Arkansas legislators clamped down on abortion access even further by passing a law that forces women to have their partners’ permission to access the procedure.
A recently passed bill, H.B. 1566, is a provision under the Arkansas Final Disposition Rights Act of 2009, which states that, in the matter of a person’s death, family members have to agree on what to do with the deceased person’s body.
H.B. 1566 includes aborted fetuses into that Act, which means that both the mother and the father of the fetus will have to agree on what to do with fetal remains, thus requiring a woman to tell whoever impregnated her that she’s planning on having an abortion. Both parties will have to agree on what to do with the remains.
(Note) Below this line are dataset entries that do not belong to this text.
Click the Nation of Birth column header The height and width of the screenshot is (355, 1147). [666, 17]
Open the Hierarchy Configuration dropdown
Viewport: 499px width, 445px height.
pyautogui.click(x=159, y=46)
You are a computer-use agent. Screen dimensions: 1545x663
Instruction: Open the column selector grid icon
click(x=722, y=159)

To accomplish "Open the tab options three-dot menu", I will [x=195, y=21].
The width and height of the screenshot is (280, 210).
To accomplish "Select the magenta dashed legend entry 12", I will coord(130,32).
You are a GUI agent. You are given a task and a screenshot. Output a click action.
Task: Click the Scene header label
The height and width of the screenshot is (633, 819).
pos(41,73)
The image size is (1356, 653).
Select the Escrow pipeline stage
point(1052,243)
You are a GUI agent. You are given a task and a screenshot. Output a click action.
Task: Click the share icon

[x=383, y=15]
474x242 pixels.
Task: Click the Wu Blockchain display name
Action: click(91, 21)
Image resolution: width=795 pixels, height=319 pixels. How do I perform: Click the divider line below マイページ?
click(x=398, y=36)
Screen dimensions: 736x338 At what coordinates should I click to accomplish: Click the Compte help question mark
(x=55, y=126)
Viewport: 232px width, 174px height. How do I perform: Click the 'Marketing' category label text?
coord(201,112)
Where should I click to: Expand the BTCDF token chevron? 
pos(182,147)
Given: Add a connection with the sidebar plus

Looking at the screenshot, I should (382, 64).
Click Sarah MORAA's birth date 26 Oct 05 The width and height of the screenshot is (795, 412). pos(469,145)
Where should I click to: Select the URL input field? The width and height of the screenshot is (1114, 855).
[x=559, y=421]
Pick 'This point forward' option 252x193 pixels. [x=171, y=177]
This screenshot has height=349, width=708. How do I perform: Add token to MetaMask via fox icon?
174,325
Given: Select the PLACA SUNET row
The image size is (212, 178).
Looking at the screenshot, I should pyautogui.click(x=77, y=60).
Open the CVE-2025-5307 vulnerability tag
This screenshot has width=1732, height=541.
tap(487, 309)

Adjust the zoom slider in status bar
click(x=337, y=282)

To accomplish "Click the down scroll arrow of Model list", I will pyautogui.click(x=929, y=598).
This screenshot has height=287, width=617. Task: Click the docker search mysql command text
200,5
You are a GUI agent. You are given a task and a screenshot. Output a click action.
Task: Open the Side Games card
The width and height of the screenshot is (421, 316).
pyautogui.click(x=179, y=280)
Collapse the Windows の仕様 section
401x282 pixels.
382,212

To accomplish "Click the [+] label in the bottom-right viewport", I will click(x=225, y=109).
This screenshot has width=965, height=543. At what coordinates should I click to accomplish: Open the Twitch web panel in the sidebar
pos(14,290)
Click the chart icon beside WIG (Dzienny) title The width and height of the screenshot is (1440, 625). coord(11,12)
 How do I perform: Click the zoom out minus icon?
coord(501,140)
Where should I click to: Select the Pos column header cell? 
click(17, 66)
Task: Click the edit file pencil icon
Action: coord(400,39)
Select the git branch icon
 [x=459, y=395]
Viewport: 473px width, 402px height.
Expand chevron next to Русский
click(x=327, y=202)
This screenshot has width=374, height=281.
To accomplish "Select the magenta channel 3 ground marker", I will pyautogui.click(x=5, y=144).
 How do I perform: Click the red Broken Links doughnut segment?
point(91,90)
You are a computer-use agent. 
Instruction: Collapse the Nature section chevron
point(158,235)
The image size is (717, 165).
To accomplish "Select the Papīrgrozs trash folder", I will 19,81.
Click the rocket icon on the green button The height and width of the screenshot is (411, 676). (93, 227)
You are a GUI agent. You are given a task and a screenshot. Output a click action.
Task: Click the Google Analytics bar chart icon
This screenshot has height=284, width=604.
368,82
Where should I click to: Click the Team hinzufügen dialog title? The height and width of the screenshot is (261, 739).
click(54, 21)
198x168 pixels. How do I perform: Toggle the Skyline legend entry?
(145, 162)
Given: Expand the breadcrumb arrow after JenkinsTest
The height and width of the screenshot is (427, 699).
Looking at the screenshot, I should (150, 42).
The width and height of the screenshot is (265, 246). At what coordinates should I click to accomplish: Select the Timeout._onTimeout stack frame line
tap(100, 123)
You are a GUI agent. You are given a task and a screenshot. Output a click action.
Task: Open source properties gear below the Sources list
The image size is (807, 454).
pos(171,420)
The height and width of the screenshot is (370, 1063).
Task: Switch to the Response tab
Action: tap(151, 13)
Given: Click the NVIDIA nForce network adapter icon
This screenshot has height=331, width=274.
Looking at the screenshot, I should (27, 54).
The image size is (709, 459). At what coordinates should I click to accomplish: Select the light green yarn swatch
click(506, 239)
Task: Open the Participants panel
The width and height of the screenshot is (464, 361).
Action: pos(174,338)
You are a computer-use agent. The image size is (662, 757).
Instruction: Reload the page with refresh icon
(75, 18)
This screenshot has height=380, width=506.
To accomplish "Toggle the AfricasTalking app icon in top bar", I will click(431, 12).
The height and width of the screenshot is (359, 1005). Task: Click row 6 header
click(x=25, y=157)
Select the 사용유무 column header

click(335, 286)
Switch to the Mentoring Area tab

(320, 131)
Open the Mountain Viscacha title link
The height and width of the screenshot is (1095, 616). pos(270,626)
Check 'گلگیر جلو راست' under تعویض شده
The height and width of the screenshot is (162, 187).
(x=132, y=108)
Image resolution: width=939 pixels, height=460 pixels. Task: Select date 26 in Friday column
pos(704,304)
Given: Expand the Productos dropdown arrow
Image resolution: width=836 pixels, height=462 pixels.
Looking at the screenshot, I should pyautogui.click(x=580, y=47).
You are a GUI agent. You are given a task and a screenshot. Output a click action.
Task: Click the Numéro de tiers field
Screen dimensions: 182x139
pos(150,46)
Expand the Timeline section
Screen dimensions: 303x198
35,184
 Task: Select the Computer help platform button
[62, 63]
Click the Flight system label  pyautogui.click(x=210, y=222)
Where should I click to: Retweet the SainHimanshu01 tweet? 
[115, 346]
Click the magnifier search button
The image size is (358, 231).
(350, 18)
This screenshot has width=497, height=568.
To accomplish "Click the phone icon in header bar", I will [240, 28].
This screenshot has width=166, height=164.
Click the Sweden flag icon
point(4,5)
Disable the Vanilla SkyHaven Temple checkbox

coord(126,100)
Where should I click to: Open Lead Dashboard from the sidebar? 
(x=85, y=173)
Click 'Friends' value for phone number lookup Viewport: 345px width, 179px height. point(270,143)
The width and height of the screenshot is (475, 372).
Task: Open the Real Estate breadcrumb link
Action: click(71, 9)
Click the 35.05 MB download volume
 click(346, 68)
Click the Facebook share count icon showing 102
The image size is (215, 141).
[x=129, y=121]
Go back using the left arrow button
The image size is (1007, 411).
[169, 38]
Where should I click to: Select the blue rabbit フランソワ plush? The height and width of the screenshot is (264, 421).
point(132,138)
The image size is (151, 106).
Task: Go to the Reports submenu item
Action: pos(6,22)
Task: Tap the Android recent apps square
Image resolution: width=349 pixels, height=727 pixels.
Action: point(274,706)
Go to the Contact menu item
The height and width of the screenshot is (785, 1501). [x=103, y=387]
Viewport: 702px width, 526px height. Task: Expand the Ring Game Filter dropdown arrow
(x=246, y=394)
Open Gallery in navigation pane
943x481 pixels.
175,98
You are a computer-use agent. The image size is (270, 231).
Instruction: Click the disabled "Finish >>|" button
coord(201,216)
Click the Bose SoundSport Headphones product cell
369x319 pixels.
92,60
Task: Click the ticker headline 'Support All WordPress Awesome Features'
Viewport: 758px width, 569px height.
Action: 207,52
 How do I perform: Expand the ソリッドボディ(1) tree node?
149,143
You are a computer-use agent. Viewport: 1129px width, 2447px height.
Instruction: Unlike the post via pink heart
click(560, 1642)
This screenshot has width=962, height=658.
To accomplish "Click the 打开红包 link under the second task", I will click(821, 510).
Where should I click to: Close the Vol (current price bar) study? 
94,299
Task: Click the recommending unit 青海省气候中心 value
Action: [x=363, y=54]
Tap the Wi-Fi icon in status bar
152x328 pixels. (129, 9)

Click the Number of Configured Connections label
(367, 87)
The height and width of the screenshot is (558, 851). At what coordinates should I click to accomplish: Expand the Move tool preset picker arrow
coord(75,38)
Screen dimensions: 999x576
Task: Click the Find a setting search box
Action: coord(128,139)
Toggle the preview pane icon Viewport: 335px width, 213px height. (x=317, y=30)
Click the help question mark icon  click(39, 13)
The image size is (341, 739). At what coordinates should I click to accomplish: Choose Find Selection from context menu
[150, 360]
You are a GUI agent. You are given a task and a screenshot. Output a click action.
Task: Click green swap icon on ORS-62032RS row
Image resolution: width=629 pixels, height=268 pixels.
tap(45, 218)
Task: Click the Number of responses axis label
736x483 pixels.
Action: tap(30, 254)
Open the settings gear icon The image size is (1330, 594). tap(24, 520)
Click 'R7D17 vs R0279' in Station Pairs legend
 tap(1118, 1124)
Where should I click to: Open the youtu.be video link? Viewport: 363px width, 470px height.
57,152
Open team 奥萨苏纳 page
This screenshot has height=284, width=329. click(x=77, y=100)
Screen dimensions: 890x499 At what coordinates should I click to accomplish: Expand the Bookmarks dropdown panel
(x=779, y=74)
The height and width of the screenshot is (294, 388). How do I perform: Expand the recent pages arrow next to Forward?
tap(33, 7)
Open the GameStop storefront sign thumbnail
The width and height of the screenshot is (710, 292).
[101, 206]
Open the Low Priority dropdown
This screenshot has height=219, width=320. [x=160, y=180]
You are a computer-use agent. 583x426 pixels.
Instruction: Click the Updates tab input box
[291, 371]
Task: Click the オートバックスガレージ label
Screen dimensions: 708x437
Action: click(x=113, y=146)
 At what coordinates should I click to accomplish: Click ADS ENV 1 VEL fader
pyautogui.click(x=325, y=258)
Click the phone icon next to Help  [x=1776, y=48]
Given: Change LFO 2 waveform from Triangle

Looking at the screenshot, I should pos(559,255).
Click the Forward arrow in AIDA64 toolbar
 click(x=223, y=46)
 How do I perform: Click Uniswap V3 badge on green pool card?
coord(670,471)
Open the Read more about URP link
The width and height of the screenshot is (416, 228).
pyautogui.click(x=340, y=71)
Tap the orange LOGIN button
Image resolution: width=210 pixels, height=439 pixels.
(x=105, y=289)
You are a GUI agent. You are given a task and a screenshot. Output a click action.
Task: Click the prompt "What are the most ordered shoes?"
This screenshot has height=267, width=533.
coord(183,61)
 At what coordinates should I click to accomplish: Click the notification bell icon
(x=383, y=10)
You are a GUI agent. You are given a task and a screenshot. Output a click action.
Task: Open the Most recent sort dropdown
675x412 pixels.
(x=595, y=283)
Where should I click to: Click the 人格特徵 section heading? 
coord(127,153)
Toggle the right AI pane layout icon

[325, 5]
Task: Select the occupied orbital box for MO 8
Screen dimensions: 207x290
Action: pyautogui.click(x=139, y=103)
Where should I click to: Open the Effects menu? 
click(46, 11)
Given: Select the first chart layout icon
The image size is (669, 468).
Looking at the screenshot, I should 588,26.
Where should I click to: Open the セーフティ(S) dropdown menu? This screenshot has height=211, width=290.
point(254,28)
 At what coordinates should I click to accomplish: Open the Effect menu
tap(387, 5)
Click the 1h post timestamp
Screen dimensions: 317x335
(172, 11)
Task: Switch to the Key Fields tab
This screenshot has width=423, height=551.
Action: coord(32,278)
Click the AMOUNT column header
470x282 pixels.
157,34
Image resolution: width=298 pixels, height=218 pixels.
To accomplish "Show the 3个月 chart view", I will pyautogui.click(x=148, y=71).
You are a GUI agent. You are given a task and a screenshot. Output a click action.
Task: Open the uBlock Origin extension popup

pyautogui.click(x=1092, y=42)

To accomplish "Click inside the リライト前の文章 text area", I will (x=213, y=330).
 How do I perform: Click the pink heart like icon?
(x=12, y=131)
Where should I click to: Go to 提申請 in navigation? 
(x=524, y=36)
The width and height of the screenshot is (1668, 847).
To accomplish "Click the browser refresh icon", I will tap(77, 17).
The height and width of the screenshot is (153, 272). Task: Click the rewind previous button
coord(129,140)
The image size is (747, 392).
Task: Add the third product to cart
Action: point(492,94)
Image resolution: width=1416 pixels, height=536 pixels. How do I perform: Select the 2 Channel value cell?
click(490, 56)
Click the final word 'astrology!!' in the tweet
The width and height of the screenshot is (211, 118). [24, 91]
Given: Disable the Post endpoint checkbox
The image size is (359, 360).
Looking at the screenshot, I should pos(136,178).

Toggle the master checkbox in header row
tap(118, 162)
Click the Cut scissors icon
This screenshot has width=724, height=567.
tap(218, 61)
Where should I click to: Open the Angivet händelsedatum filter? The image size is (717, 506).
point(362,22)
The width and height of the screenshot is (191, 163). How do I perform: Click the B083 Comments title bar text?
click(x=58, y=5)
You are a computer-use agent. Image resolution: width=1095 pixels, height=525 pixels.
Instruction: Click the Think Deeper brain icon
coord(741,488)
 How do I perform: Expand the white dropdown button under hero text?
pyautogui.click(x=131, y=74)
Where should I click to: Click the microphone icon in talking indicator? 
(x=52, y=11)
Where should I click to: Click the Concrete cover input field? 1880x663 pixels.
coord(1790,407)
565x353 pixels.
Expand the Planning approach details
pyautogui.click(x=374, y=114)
This law could also apply to women impregnated by abusive partners, and those impregnated after a sexual assault. (For women under the age of 18, the decision about what to do with the fetal remains will be deferred to her parents or guardians.)
A representative for NARAL Pro-Choice told HuffPost on Monday that H.B. 1566 is essentially a way to “make it harder” to access abortion.
“While proponents of this plan claim it’s about embryonic-tissue requirements, the plain intention and unavoidable outcome of this scheme is to make it harder for a woman to access basic health care by placing more barriers between a woman and her doctor,” he said.
Experts say that personhood laws like this one this are a sneaky way for legislators to push an anti-abortion agenda without necessarily calling it such.
“Some politicians have begun trying to make abortion functionally unavailable through insidious restrictions like this one,” the NARAL representative said. “Their intention is, of course, to make abortion unavailable by any means necessary.”
The provision recently passed in the state’s 2017 legislative session and would go into effect on at the end of this month ― but the ACLU is fighting back.
The civil rights organization partnered with the Center for Reproductive Rights to file a lawsuit against H.B. 1566, and is hoping to freeze the legislation until a decision has been made. The first hearing for the lawsuit will be on July 13.
“Every day, women in Arkansas and across the United States struggle to get the care they need as lawmakers impose new ways to shut down clinics and make abortion unavailable,” members of the ACLU said in a statement.
“We will fight politicians who not only seek to shame, punish, or burden women for making these decisions, but also try to push care out of reach.”